While Defense and other federal agencies are trying to figure out how to leverage big data, some of the folks at DOE are moving out. The Department of Energy’s KBase team has set up a way for non-IT folks to analyze lots of information across their wide spectrum of research/lines of business without having to have the data coder chops that is normally par for the course.
KBase is a narrative interface that allows DOE scientists to perform analysis through a pre-coded format, giving mere mortals a way to interpret and filter data outputs and moving toward a new standard in working with lots and lots of scientific output that is not necessarily in rows and columns of traditional databases. The real kick is that researchers can more easily share their results, datasets, and thought process in an interactive, evolving narrative.
The interface leverages some social tools — Facebook for social interaction between team members, Amazon for data and tool sharing, and Google Docs for project collaboration, all with the intent to help-me-help-you evolve your success.
Their primary success to date is around bioenergy — the KBase team highlighted on their website has much background in biology, genetic research, and microbial science — but it is easy to understand the much larger opportunity to share across any kind of scientific research.

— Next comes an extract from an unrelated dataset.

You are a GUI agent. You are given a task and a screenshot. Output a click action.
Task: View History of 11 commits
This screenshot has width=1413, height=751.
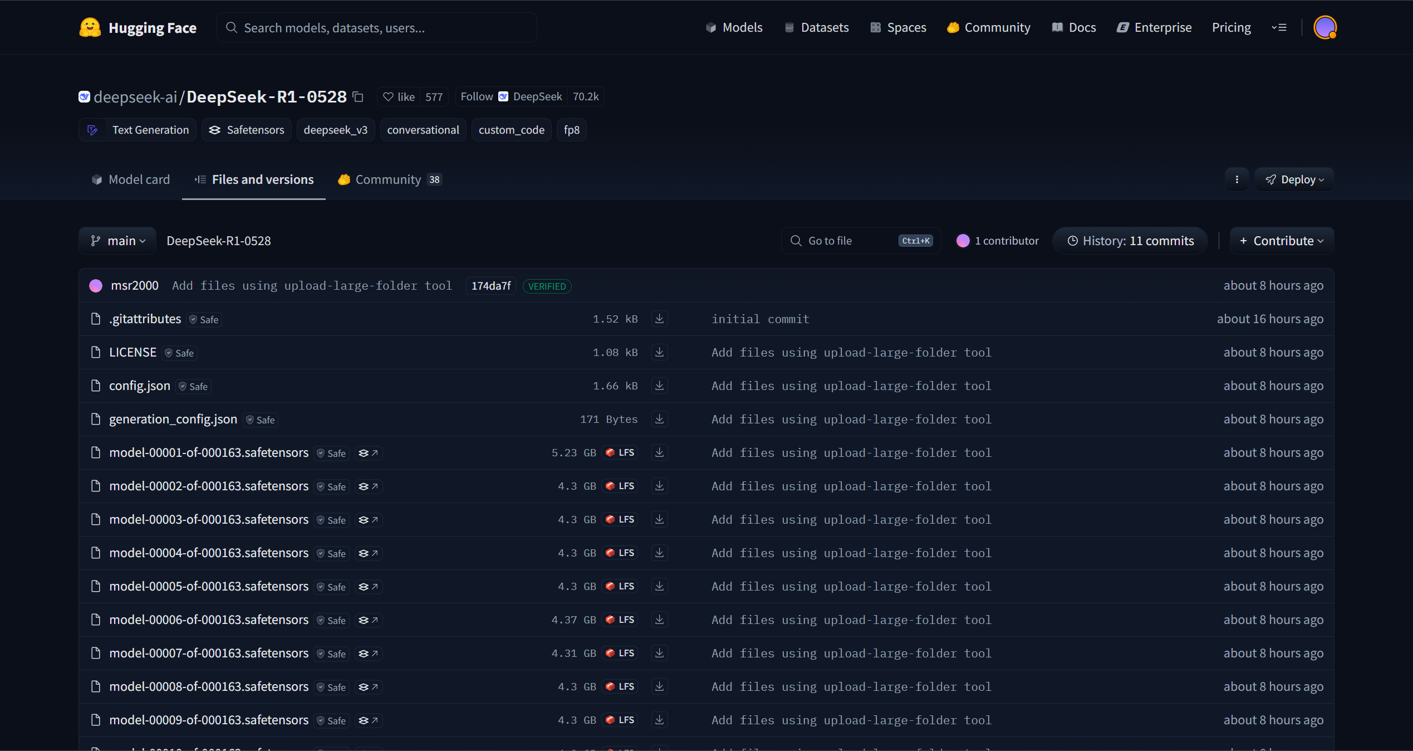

This is good stuff and a major reach in the right direction! The “big data” community needs to leverage this kind of process in many endeavors, not simply for scientific research where it is obviously a good fit, but in any area of business, service, government, or data discovery/advanced analytics where the “non-IT” real users are trying to figure out how to use all the data potentially available to improve their mission or business.
CIOs and CTOs take note — this is a great example of what IT should be about! It enables users across the enterprise to use data, information, and technology to do their job better and figuring out how to leverage commercial and social tools in the process.